FWIW here’s my experience with old air products hurricane in my 55, which I know is different from a 60 but it is a large series car with a lot of glass.

 

It’s a basic behind dash, full recirc, compact high capacity evaporator, provides a heater core, and works with cables permitting the existing dash levers for vent/defrost/recirc/fresh functions, and it’s wired it into a 55 AC control pod (courtesy of Mr Earl)..  3 fan speeds and a thermostatic control on the evap. It will do either heat or cold but not blend.  It’s installed for cool only, don’t have heat hooked up, opting instead for the more than ample factory heaters if needed through stock controls and ducting.

 

It shows a few inches under the dash but is neither obvious nor absurd and doesn’t impede legroom.  (The original AM radio chassis and speaker had to go to get it to fit in the 55, kept the radio faceplate, lights, controls, and have used a stereo behind the glovebox door for many years, however it lacks the nifty autoreverse feature seen in Bernie’s Chrysler - oh well, can’t have it all). It has more than enough BTUs to cool a large series 55 on a 95-100 deg day after sitting in the sun windows closed and people in the back seat can feel air blowing from the front - a number of the Tri-5 people had used it on big impalas/bel airs and seemed satisfied.  Although had considered the VA system for the blended heat/cool, I couldn’t fit the VA system behind the dash, don’t know how Leno did it, and didn’t like an under dash hanging Mark x lookalike - too likely to whack my knees on it, and did not want to cut into the firewall.

Data extract:
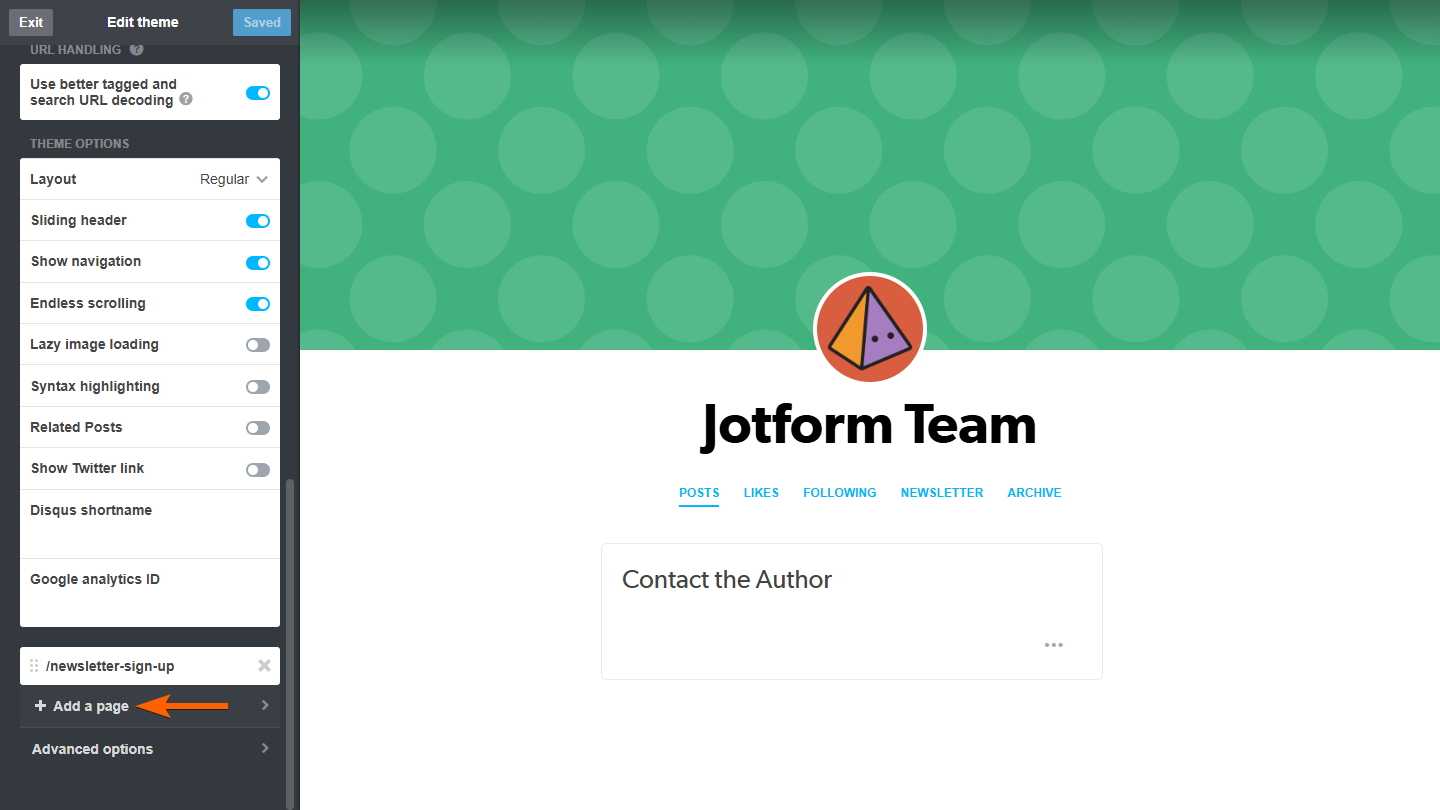The height and width of the screenshot is (810, 1440).
Task: Switch to the LIKES tab
Action: [x=761, y=493]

Required work:
1. Which functions do the existing dash levers handle, according to the air conditioning post? List every one.
2. Answer these from the air conditioning post:
(a) How many fan speeds does the unit have?
(b) On what range of daytime temperatures does it cool the car?
(c) Which system was considered for blended heat and cool?
3. Copy out the section of the air conditioning post that opens with the words containing "FWIW here’s my" and closes with "controls and ducting.".

The answers:
1. vent, defrost, recirc, fresh

2.
(a) Three.
(b) 95-100 degrees.
(c) The VA system.

3.
FWIW here’s my experience with old air products hurricane in my 55, which I know is different from a 60 but it is a large series car with a lot of glass.

 

It’s a basic behind dash, full recirc, compact high capacity evaporator, provides a heater core, and works with cables permitting the existing dash levers for vent/defrost/recirc/fresh functions, and it’s wired it into a 55 AC control pod (courtesy of Mr Earl)..  3 fan speeds and a thermostatic control on the evap. It will do either heat or cold but not blend.  It’s installed for cool only, don’t have heat hooked up, opting instead for the more than ample factory heaters if needed through stock controls and ducting.